**Document section**.
++++++++++

Documents released Friday by the China Securities Regulatory Commission emphasized that more audit information would be shared in Hong Kong. Mainland China regained sovereignty over Hong Kong from Britain in 1997, and has greatly tightened control over the territory in the past two years after the imposition of stringent national security legislation and the detention of many democracy advocates.

Statements from the China regulatory commission were cautiously optimistic that the pact would allow Chinese companies to continue to be traded on American exchanges.

“We look forward to actively promoting cooperation with the U.S. regulatory authorities in a professional and pragmatic manner and working together to achieve positive results,” the commission stated.

Lynn Martin, the president of the New York Stock Exchange, called the agreement “an important development for the global economy and our U.S. capital markets, which remain pre-eminent largely because of their ability to balance investor protections and access to the world’s leading companies.”

++++++++++

(Rows taken from a collection)
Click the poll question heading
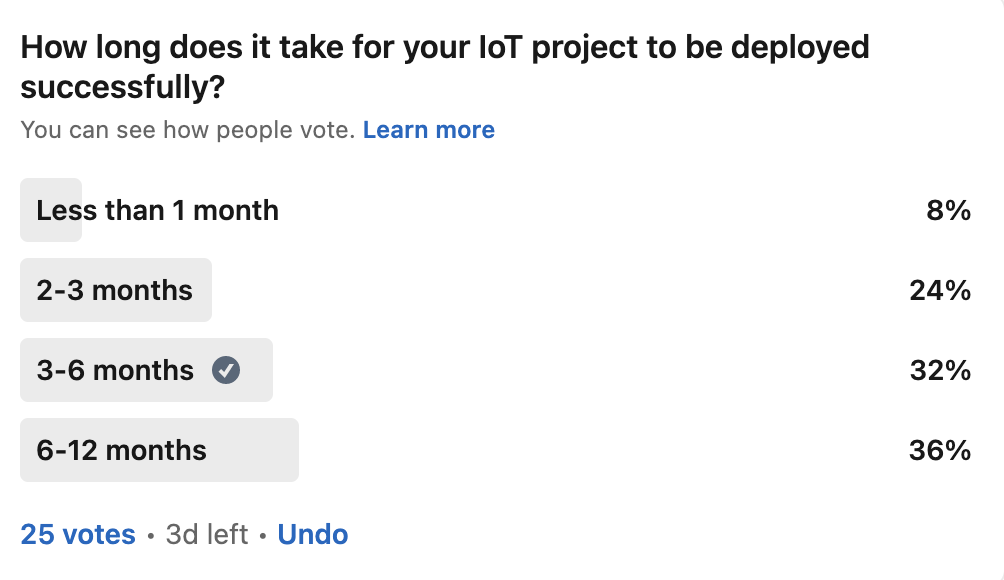1004x580 pixels. tap(444, 67)
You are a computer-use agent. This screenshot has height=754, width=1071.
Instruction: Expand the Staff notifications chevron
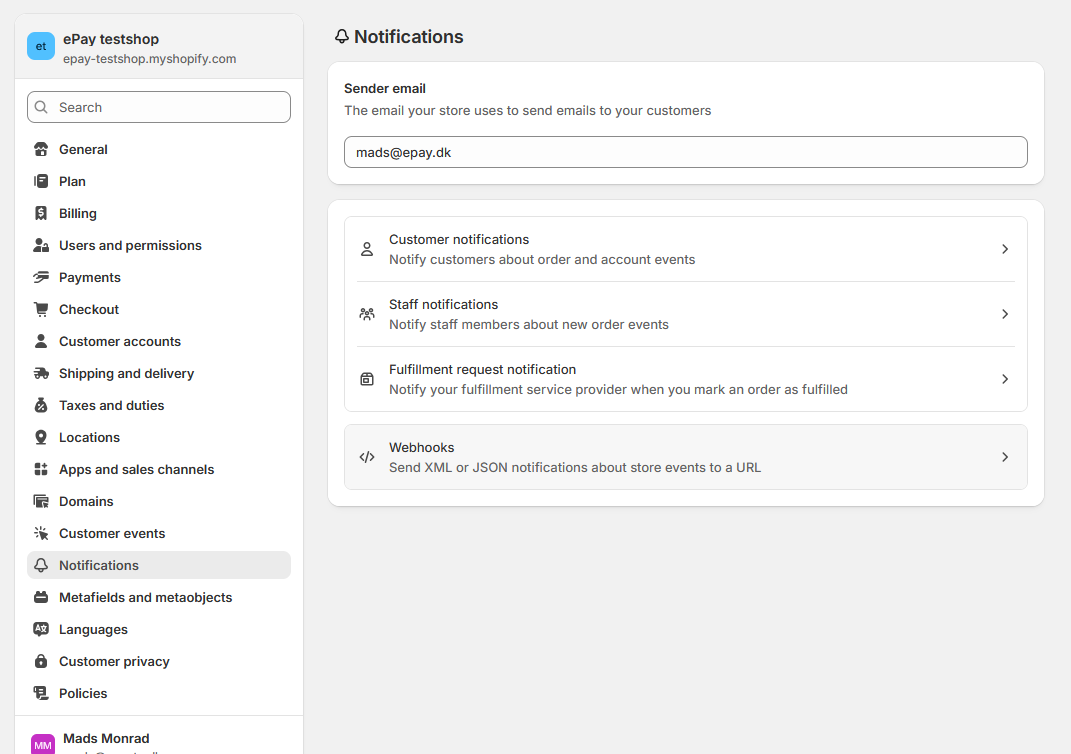pos(1005,314)

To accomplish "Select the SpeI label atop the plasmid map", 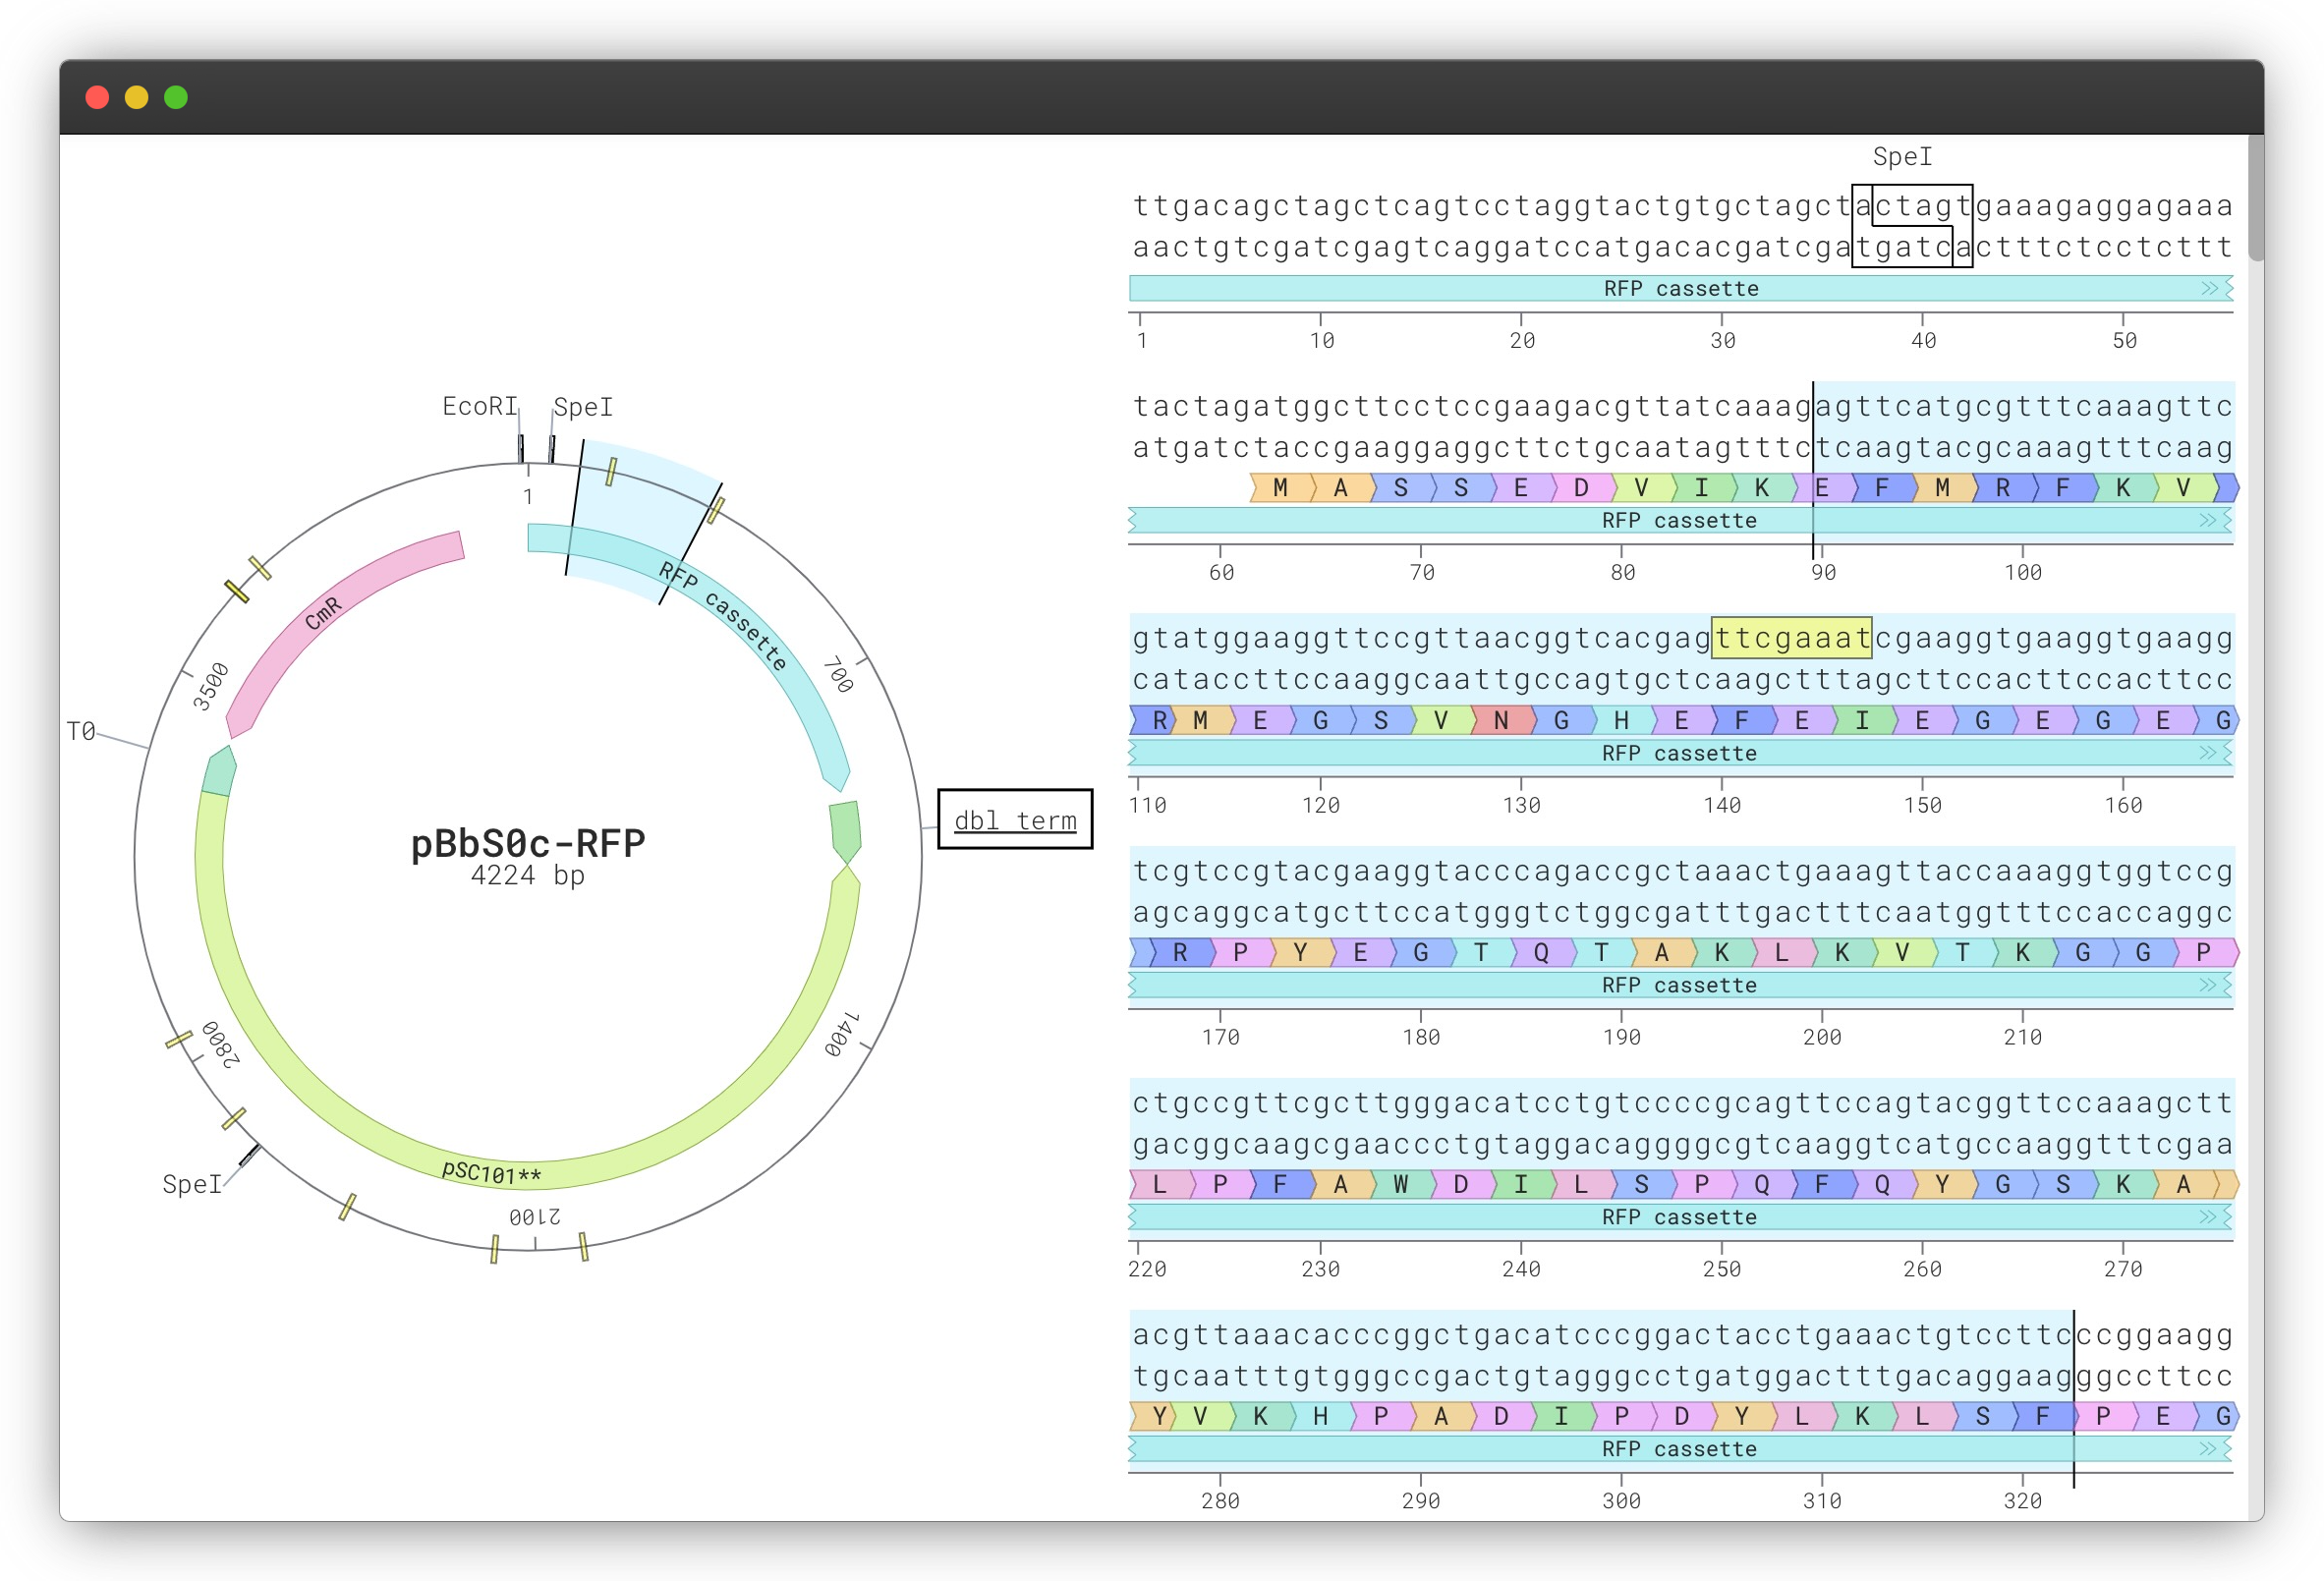I will [x=583, y=407].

++++++++++

**Required work**.
A. Reproduce the part of the audit agreement article that opens with the words containing "Documents released Friday" and closes with "the commission stated.".
B. Write the next part of the article on the audit agreement, starting after its last sentence.
The rows have no connection to the article on the audit agreement.

**The results**.
A.
Documents released Friday by the China Securities Regulatory Commission emphasized that more audit information would be shared in Hong Kong. Mainland China regained sovereignty over Hong Kong from Britain in 1997, and has greatly tightened control over the territory in the past two years after the imposition of stringent national security legislation and the detention of many democracy advocates.

Statements from the China regulatory commission were cautiously optimistic that the pact would allow Chinese companies to continue to be traded on American exchanges.

“We look forward to actively promoting cooperation with the U.S. regulatory authorities in a professional and pragmatic manner and working together to achieve positive results,” the commission stated.

B.
U.S. law requires any company whose finances remain inaccessible to American auditors to delist after three years, but many lawmakers support even tougher rules. Both chambers of Congress have separately approved provisions that would change that timeline to two years — meaning that major Chinese companies could face a trading prohibition beginning in 2023 — though that change has not been passed into law.

Companies listed in the United States must also attest that they are not owned or controlled by a foreign entity.